BRCA2 was one of the first genes to be associated with breast cancer. Mutations in that gene and its sister gene, BRCA1, raise a woman's cumulative lifetime risk of getting breast cancer from about 13 percent to more than 60 percent. And that's a conservative estimate - some studies have found a lifetime risk of up to 80 percent.
But despite the obvious deleterious effects of BRCA mutations, not that much is known to date about how normal BRCA protein actually works.
BRCA2 is involved in repairing certain types of DNA damage, including double-stranded breaks, in which both strands of DNA are broken or damaged. "If only one strand is damaged, repair is relatively easy, because the information needed to repair it is contained in the other strand. But when both strands are damaged, this is not possible," said Nikola Pavletich, chairman of the structural biology program at Memorial Sloan-Kettering Cancer Center. At the same time, repair of such double-stranded breaks is critical because if they are not repaired, they can be a prelude to chromosomal rearrangements, which in turn can cause cancer.

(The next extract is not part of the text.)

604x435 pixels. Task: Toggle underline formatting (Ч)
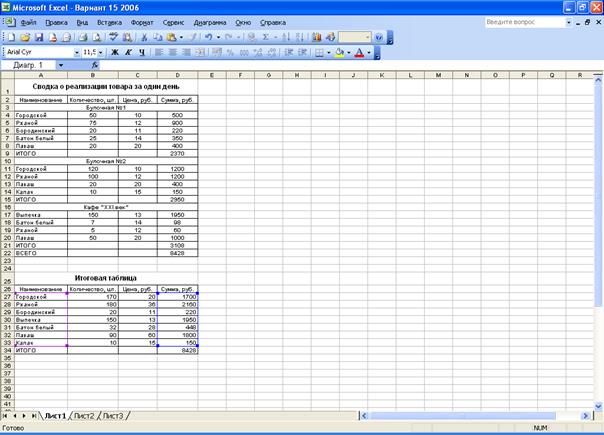click(x=141, y=52)
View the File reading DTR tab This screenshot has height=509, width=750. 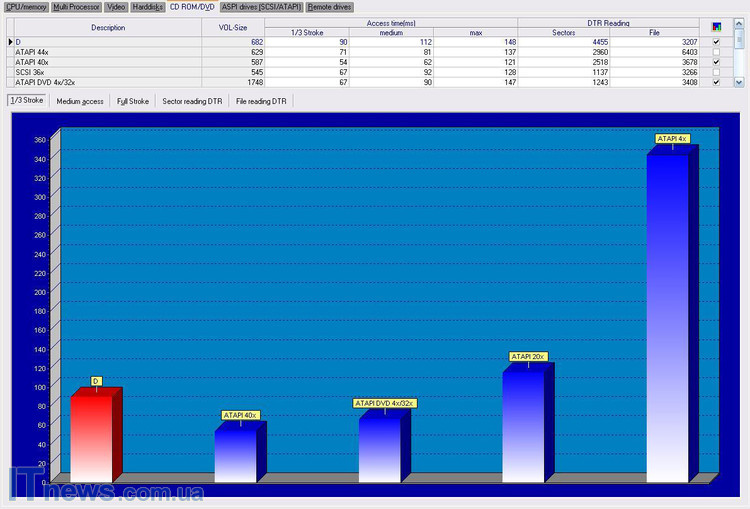pyautogui.click(x=261, y=101)
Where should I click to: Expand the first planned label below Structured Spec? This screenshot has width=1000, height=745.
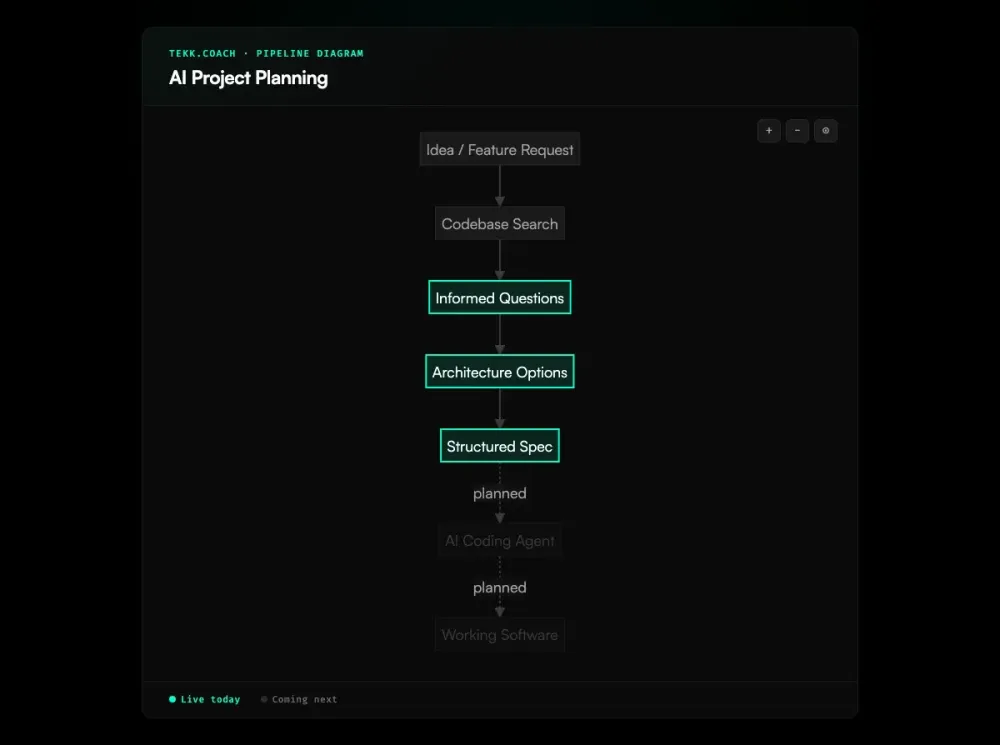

So the cell must copy the information from a sister chromosome or, if there has been no chromosomal duplication in preparation for cell division, from the homologous chromosome. The cell searches for such homologous information by coating the single-stranded DNA with a so-called filament protein, which is able to search for template DNA to repair the double-stranded break.
"The filament is amazing because it can search for the homologous chromosome in the soup of the nucleus," Pavletich told BioWorld Today.
One of the reasons information on its function has been slow in coming is that the BRCA2 protein is quite a whopper.
"The average human protein is maybe 500 amino acids long," Pavletich said. "BRCA2 is 3,418 amino acids long. This is part of why even though BRCA2 was identified in 1995, it's been very slow going to figure out what it does."
Despite the technical challenges of crystallizing large proteins, in research published in Science in 2002, Pavletich and his colleagues managed to show the crystal structure of BRCA2 complexed to a mammalian filament protein, DSS1, and single-stranded DNA. That paper showed BRCA2 "looked like other proteins that bind to special types of DNA damage," such as double-stranded breaks, Pavletich said. The structural studies gave the scientists a hunch as to what the function might be, Pavletich said.
In the Feb. 10, 2005, issue of Nature, Pavletich and his colleagues from Sloan-Kettering and Cornell University's Weill Medical College, both in New York, confirmed that hunch biochemically, and elucidated the details of the mechanism by which the BRCA2 protein helps repair double-stranded breaks.
There's A Fungus Among Us
The scientists used a fungus (Ustilago maydis) in their experiments instead of the more popular baker's yeast (Saccharomyces cerevisiae). "In this particular area of DNA binding, the fungus resembles mammalian cells a lot more than yeast. In fact, the yeast does not have a BRCA2 homologue," Pavletich said. While yeast does have a mechanism to repair double-stranded DNA breaks, when the gene for the homologous protein is deleted in mice, it does not affect their ability to repair double-stranded DNA damage. The fungus, on the other hand, does have a smaller and somewhat simpler BRCA2 homologue, named BRH2, for BRCA homologue.
The scientists used the fungus to investigate the interactions between DNA, Brh2, Rad51, which forms the filament that searches for template DNA for repair, and replication protein A, or RPA. That protein also binds to single-stranded DNA.
In essence, what they found was that Brh2 acts as a "catalyst of a catalyst," by initiating filament formation, as Stephen Kowalczykowski phrased it in an accompanying commentary.
"Say you have 10 Rad51s already. The eleventh one binds to both the tenth Rad51 and the DNA - it gets binding points for both, so to speak. But of course, the first Rad51 can only bind to the DNA; it gets less binding points." As a matter of fact, the first Rad51 racks up too few binding points from just the DNA to displace RPA and get the filament formation started, which is where Brh2 comes in. Even with double-stranded damage, there usually is not a smooth break; instead, there is a single-stranded overhang. The Brh2 protein preferentially binds at the junction between single-stranded and double-stranded DNA, where it helps initiate filament formation by Rad51.
The scientists investigated the quantitative requirements for Brh2 and found that it is effective at substoichiometric quantities - that is, at a Brh2:Rad51 ratio of less than 1-to-1. What that means is that "all you need is one Brh2 to go to the single-stranded/ double-stranded junction. You don't need one Brh2 per Rad51," Pavletich said.
Asked about possible practical applications down the line, Pavletich said there is an "unproven idea" that inhibiting the pathway might prove useful in cancer treatment.
And basic research tends to lead to clinical applications, if at all, via a circuitous route: "By understanding things better, we can control them better, and that hopefully leads to better therapies," he said, adding that "although, of course, human cells are a lot more complicated than fungi."